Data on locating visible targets
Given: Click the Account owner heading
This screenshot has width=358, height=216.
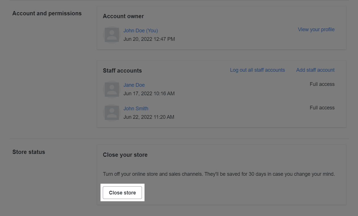Looking at the screenshot, I should coord(123,16).
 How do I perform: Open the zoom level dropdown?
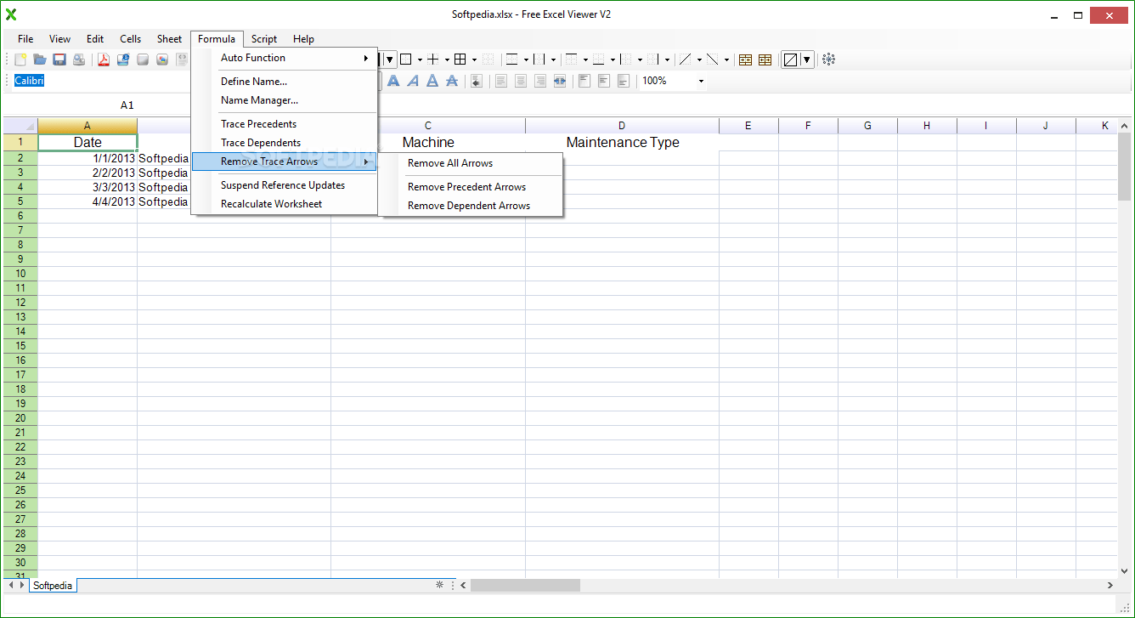click(x=699, y=81)
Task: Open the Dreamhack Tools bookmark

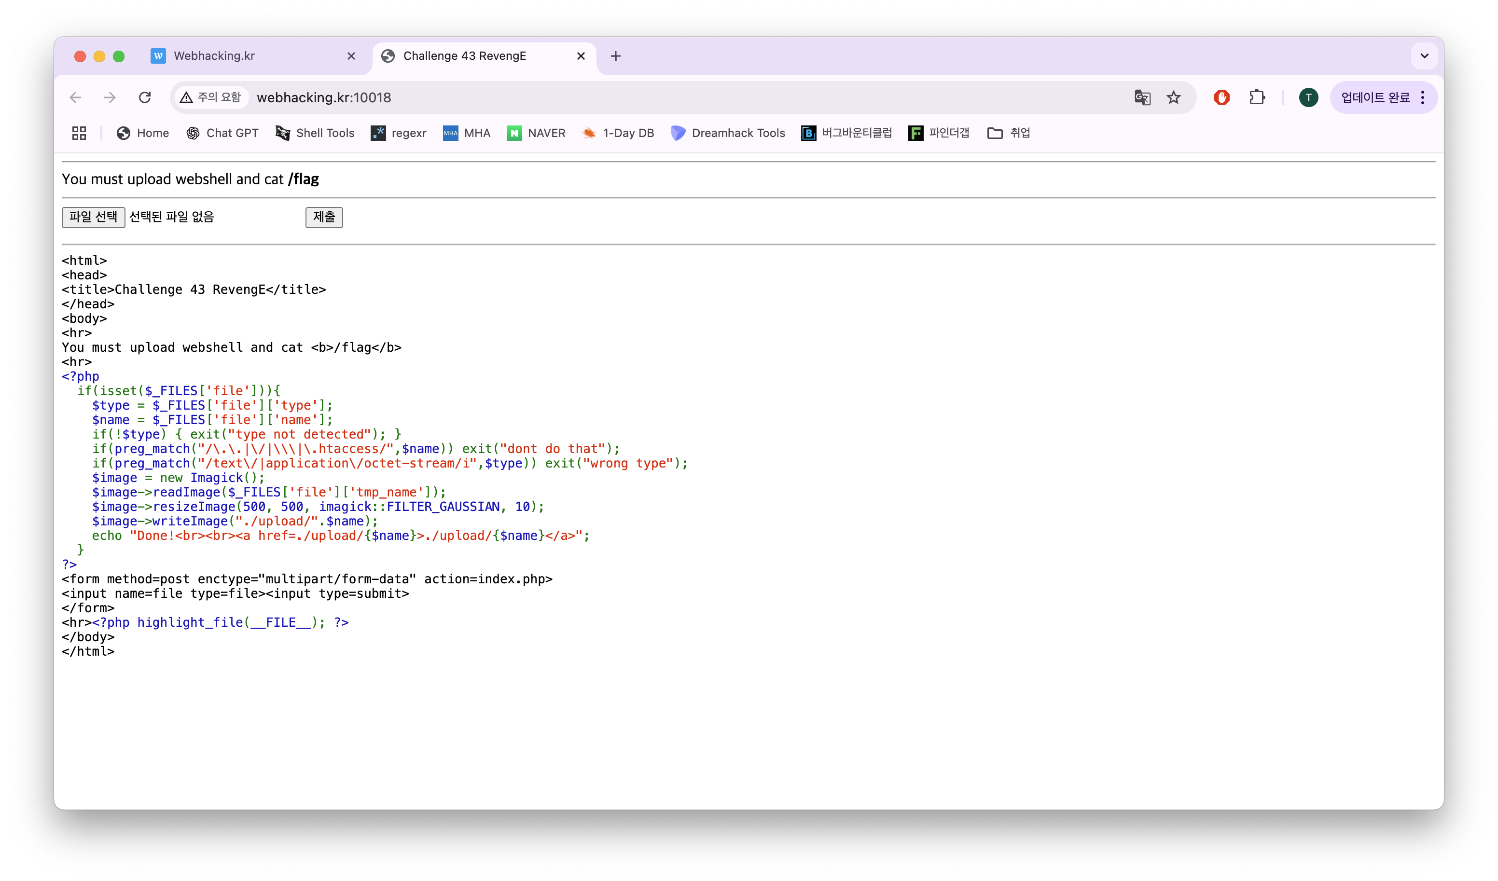Action: point(728,133)
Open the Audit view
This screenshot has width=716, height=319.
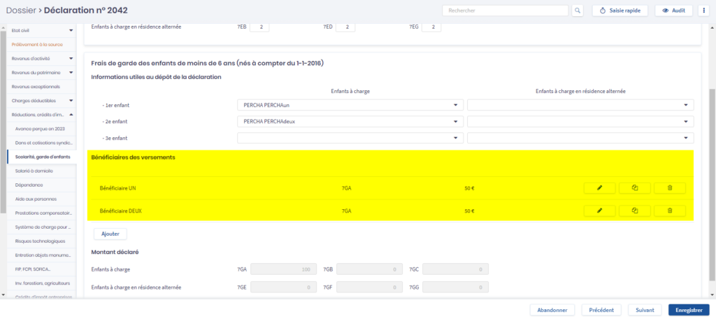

*AIM OF THE TASK:* Convert the material from the line containing "Task: Open the Dreamhack Tools bookmark" through the end of the material, inclusive, into a Markdown table with columns named Row and Line, omitting blank lines and leaving out the pictures.

*EXERCISE RESULT:*
| Row | Line |
|---|---|
| 1 | Task: Open the Dreamhack Tools bookmark |
| 2 | Action: point(728,133) |
| 3 | Open the Audit view |
| 4 | This screenshot has width=716, height=319. |